▶ _ASSIGNMENT 1_:
From the restaurant-career passage, set down the words beginning at "It was a statement" and stopping after "GET A GRIP!".
▶ _ASSIGNMENT 2_:
Translate this sentence from the restaurant-career passage into Spanish: "It was a statement I made frequently in response to any craziness by my staff."
▶ _ASSIGNMENT 3_:
Write what comes next in the restaurant-career passage about the "GET A GRIP" apron, continuing from its last sentence.
[PAGE TEXT]
My first career was in the restaurant business. I started as a hostess and then a food server, a cocktail waitress, and a bartender. I worked quickly into a management position. I wasn’t very tolerant of lazy workers, crazy explanations, and lame excuses. In 1979 at an employee Christmas party, I was given a gift of a bright yellow apron emblazoned with big letters which read “GET A GRIP”.
It was a statement I made frequently in response to any craziness by my staff. I would say GET A GRIP and my employee would recognize my displeasure and frustration with their behavior. What did it mean? Cut it out. Wise up. Stop with the lame excuses. Don’t lie to me. Get real. Stop goofing off. Just GET A GRIP!
[/PAGE TEXT]
[DATA RECORDS]
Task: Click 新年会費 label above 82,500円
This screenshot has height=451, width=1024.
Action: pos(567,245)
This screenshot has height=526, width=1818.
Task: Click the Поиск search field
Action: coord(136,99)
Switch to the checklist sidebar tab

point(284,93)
[/DATA RECORDS]
▶ _EXERCISE ANSWER 1_:
It was a statement I made frequently in response to any craziness by my staff. I would say GET A GRIP and my employee would recognize my displeasure and frustration with their behavior. What did it mean? Cut it out. Wise up. Stop with the lame excuses. Don’t lie to me. Get real. Stop goofing off. Just GET A GRIP!

▶ _EXERCISE ANSWER 2_:
Era una frase que yo decía con frecuencia como respuesta a cualquier locura de mi personal.

▶ _EXERCISE ANSWER 3_:
I have come to realize that that is how I was then and how I am now. I like people with good common sense and a certain level of maturity. I’m not good with people who ask for advice and then not take it. I’m not good with people that have lame excuses for their bad behavior. I am not tolerant of people that make the same mistakes over and over. I am extremely intolerant of people that exaggerate every story or just blatantly lie. I am frustrated by people that don’t accept responsibility for their actions. Given a chance, I would tell people with any of these rotten (as I see them!) behaviors to GET A GRIP!
So now the joke is on me. As his dementia progresses, Bob has become more and more delusional, super confused, and constantly mixed up. His lack of short-term memory causes him to repeatedly ask the same questions over and over. Bob’s lack of long-term memory causes him to not know much of his or our personal history. He sees my suggestions and corrections as my being bossy. Bob’s lack of common sense has him making odd comments. His lack of filter has him telling unacceptable jokes and asking inappropriate questions. Bob tells the same crazy made-up story over and over. He tells lies and thinks they are truths. He recreates history. So many times a day, I find myself thinking, “BOB GET A GRIP”!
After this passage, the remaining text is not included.